Well, I just looked at my watch... Bonnie's been gone for about half an hour over a week now. There's an entire week now between my life with her, and since. The forever since.
I forgot to mention my discussions with Michelle on the weekend as to future pets for me. I've gotten used to a three-cat home. Right now it's a blessing because if I'd lost Bonnie and was just down to Ally, that would be hard. And if it were just Max and Bonnie, I'd have very been facing a Bonnie with cancer within two months of losing Max. It's selfish but I need more of an emotional safety net than that and with Ally and Seth, at least there's some of that. When Jenny died, I spent a couple of months with just Bonnie, and that was a little lonely, and must have been a bit hollow for her, too, when I was out of the apartment. Max rescued us both from that, for years and years.
Ever since adopting Bonnie, all the cats I've had have been rescued cats... cats who had a home and lost it. Bonnie, Max, Twinkle, Ally, Seth... they were all someone else's cat first, and came to me as adults. I'm still dedicated to that idea but... it's been so long since I've seen a cat grow up. The one and only time was Jenny, who was about four months old when I got her. I've never in my life gotten to name a cat or a dog... at least not and have it stick. I won't rename a pet who's already got a name he or she is used to (nickname, sure; that's different... Refinnej, Bon-Bon/Pumpkin Girl, Weasel/Squeezicus, Alberatsaurus, Sethticus Giganticus, etc, .etc.). What I'm saying here is, I think in a couple of months, sometime well into the summer, I'd like to stock back up the three cats, and for once, probably for last time in my life, I'd like that new cat to be a kitten. If I live long enough, I'll see Ally and Seth pass away, and I pledge to make room in my home for other cats who've had and lost a home. But one more time... I want to watch a kitten grow up.
Nearly ten years ago now, I lost a friend—a human friend—to cancer. He was a very dear friend I knew only from the internet, but we were a daily part of one another's lives for ten years and the distance mattered not a bit. At the end of his life and for a couple of years after, I became close to his father in his own right, and probably spoke with him more in those few years than with my own dad in the past 20. He was another friend I lost to cancer, two years after his son.
The son's name was Jody (the father's, Jim), and he loved cats more than almost anything else in the world. They fascinated him and there were lots of times he said flat out he wished he were one. Though exceedingly intelligent and a talented code writer, he was a very shy young man who died a virgin in his mid-20s. The simplicity of a cat's life deeply appealed to him, but he was born into a species with a more complicated society than he was really suited to. Obviously he never got his wish to be a cat. But it struck me when I was talking this over with Michelle... this kitten... boy or girl, the name "Jody" is appropriate. And it would have delighted Jody to have a cat named after him. So that's what I hope to do in a few months, when the soreness of the hole Bonnie's passing has left heals some and isn't tender, and bringing a new cat home doesn't feel like a slap in the face to her memory. But two or three months isn't all that long. You usually can't adopt a cat until he or she is 6-8 weeks old. So "Jody", this kitten, might already exist somewhere... either in the womb, or already as a newborn. It's a ponderous idea, realizing sitting here right now, that "Jody" could already be sharing the world with me, but not my life yet.
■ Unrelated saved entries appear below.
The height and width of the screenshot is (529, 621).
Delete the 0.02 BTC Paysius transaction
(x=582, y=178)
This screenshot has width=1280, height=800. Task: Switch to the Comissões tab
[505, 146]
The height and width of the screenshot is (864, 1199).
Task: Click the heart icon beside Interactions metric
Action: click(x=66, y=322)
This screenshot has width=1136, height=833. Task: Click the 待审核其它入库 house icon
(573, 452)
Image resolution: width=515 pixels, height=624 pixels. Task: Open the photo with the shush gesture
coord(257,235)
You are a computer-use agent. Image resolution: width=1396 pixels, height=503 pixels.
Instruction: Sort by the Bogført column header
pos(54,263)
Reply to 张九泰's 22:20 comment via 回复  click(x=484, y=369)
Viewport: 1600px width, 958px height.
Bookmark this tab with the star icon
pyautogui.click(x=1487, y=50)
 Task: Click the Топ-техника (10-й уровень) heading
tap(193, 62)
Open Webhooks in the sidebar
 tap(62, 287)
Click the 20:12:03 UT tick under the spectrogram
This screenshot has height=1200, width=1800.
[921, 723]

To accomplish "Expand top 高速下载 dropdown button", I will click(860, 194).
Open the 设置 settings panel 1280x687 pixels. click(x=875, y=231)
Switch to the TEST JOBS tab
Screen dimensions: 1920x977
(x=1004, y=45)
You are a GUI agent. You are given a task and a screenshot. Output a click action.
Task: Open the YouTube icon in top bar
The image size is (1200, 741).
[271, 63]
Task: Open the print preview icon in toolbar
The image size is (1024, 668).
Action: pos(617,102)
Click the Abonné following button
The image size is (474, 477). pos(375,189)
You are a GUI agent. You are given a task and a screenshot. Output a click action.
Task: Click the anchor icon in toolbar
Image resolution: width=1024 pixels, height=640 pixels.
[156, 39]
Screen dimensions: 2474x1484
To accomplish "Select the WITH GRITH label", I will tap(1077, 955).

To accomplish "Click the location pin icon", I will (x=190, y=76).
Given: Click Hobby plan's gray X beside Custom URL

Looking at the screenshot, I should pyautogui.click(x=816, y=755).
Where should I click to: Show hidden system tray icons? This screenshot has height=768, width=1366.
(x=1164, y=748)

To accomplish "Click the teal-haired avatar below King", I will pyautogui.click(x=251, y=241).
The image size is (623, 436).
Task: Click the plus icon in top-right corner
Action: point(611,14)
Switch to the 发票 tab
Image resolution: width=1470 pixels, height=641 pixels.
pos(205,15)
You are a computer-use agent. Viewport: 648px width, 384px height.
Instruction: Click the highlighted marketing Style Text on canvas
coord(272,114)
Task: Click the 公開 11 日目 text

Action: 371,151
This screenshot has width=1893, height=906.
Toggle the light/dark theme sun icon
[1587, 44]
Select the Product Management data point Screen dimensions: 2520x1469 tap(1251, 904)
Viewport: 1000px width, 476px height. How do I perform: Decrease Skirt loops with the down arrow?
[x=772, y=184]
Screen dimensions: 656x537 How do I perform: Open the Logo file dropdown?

Another reason I'm thinking of moving, and finally getting out of apartment living, is the nagging, on-again-off-again urge over the years to get a dog. I grew up with a couple of dogs. From the time I was seven, until long after I was out on my own, my parents' home had dogs; much earlier than we had a cat (Jenny). Two spaniels, actually, separated by about a year. Astonishingly different in temperament to one another. But it seems natural to have a dog around, and I think if it hadn't been for the rather attentive, direct, vaguely canine natures Bonnie and Max had, I would have felt that more keenly. Where I used to live, what mainly stopped me was that I lived on the 5th floor, and hauling a dog in and out just seemed like too much of a pain in the ass. Besides, I lived alone and was out of the house between 8 and 9 hours a day. Now, the building I bought into doesn't even allow dogs... which frankly I think is a violation of a fundamental human right older than civilization itself and shouldn't even be constitutional. But if I get a place where I'm on the ground floor, and it's got something like a backyard, and it's not such an issue to get out the door and walk for a bit in the good weather, and I'm working from home so I can look after a dog, why in the world shouldn't I do it? I love the idea of being able to go out on weekends and do a little hiking with a dog, or see her sitting in the car seat excited by a trip, hanging around at my feet at home and chasing around with the cats. I really want that. Bringing the dog around to visit my folks, especially my dad who really misses having a dog. Soon it could be possible.
Yeah, I know. Three cats and a dog. But I'm not married. Don't have kids. I have a powerful urge to nurture and support and give and get affection without too too much complication. And it's one more of those things that seems to have opened up in the past week or so. Maybe it's just spiritual junk food I'm feeding myself for a moment to assuage the craving Bonnie's left behind in me. But it's still better than starving.